CC Sabathia is the latest Yankee to be swallowed up by the addiction, but thankfully he has come to that realization before it sent him to the morgue like Mickey Mantle. Now the organization that employs him must make a similarly bold move and create a way to better help its players from being swallowed by the dark side of Yankee success and excess.
Carousing has always been an element of Yankee lore. Babe Ruth’s drinking was as prodigious as his home run hitting. There are tales of him heading straight from speakeasies or brothels to the ballpark, where he’d still slug one out on minimal sleep.
“For Pete’s sake, that guy has a throat like a trombone,” former Yankee Tommy Henrich once said of the Bambino’s ability to down ’em.
Ruth was dead at 52.
Even after the Babe was gone, boozing continued to be a New York tradition that was perfected by the late ’50s and early ’60s teams of Mickey Mantle, Billy Martin and Whitey Ford. Mantle started his days with brandy, Kahlua and cream in the morning. Don Larsen, who pitched a perfect game in the 1956 World Series, opened that season by crashing his car into a tree during spring training. (Top that, La Russa!)
Ryne Duren, the namesake of Ryne Sandberg, once said of his teammates on the ’60 Yankees: “There were several full-blown alcoholics on that team, and there were three or four more who came pretty close.”

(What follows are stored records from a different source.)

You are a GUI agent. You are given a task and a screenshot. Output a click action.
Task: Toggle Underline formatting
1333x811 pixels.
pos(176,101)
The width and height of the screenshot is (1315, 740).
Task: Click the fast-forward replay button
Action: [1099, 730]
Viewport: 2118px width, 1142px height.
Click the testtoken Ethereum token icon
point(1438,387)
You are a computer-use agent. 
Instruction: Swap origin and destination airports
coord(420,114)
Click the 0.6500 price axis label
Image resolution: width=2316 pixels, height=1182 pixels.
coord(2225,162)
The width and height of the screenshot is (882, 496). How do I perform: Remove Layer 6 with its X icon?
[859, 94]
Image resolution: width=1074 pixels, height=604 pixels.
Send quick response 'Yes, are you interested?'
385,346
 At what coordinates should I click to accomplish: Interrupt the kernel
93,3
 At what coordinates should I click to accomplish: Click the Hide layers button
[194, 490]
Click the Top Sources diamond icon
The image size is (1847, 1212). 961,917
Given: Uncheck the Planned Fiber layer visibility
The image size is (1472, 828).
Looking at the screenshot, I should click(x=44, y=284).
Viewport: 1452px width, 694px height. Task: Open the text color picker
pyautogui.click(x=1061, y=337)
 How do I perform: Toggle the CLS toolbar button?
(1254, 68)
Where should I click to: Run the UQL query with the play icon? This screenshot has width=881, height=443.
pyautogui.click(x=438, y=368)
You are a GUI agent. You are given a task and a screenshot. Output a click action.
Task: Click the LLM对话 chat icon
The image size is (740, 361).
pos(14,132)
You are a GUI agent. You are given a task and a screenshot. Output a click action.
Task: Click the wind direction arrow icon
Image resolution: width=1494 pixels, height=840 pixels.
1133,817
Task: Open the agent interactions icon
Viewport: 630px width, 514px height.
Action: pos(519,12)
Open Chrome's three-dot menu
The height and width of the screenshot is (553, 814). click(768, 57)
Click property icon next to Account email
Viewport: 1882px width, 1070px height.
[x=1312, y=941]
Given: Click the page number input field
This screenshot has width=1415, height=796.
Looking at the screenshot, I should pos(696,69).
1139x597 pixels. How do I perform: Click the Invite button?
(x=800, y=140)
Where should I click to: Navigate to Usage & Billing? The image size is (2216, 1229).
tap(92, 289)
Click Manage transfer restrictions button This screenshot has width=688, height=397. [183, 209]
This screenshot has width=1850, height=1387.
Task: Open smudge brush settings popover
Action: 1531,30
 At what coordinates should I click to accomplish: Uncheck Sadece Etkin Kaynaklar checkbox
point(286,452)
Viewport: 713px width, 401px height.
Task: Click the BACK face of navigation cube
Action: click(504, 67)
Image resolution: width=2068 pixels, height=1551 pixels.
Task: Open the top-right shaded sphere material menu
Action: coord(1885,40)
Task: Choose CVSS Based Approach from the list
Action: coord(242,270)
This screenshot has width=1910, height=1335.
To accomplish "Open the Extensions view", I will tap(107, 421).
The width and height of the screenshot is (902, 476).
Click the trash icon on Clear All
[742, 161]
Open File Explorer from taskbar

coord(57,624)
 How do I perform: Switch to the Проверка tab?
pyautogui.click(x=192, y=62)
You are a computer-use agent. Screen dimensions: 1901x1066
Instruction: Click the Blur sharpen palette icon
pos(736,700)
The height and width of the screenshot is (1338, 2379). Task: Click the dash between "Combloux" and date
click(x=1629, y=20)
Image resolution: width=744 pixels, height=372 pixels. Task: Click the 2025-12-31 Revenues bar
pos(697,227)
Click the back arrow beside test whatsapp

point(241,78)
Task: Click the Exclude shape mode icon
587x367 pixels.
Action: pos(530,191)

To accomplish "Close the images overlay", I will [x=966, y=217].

Mantle was one of the full-blown ones, as first revealed by ex-teammate Jim Bouton’s book “Ball Four.” The Mick would die at 63 on his second liver.
Martin struggled with drinking throughout his career as a player and manager, not to mention four marriages. In 1969, he was fired despite winning a division title in his only year as the Twins manager because he beat up two of his own players in a bar fight. He died at 61 in a drunk driving accident, though it was his friend behind the wheel.
The Yankees historic stance was to treat their players’ drunkenness as part of the glitz and glamour of being the kings of New York.
Of future Baptist minister Bobby Richardson, Yankees manager Casey Stengel said, “Look at him. He doesn’t drink, he doesn’t smoke, he doesn’t stay out late, and he still can’t hit .250.”
General manager Brian Cashman and manager Joe Girardi certainly took a different tack when Sabathia revealed he will be skipping the playoffs to check into rehab.
“I give CC a lot of credit because it takes a lot of courage for someone, a man to step up and say I need help,” Girardi said. “And when he came in (Sunday), I was no longer a manager. You know, I was someone that wanted to make sure that the proper course of action was taken.”
“Being quite honest, when I was on the receiving end of the information, the immediate response was support,” Cashman said. “And that was it. I didn’t really drill down on ‘How did this happen? When did this start? How long has it been going on? What have you been experiencing?’ I haven’t gone through any of that stuff with him. It was more like, ‘Hey, we’re here to support you in any way, shape or form.”
There are unique pressures and pleasures that come with being a ballplayer, and particularly with being a Yankee. And hopefully, Sabathia’s honesty will create a new culture in that organization and its attitude toward dangerous levels of drinking. No one is asking the Yankees to become a bunch of teetotalers, but now is the chance for them to demonstrate how to properly keep an eye on guys who may be swerving into trouble and encouraging them to get help when needed instead of carrying on with the party.
While the Yankees failed many of the greatest players in their storied history by allowing them to carry on uninhibited, in CC Sabathia’s case it appears the past doesn’t have to be prologue.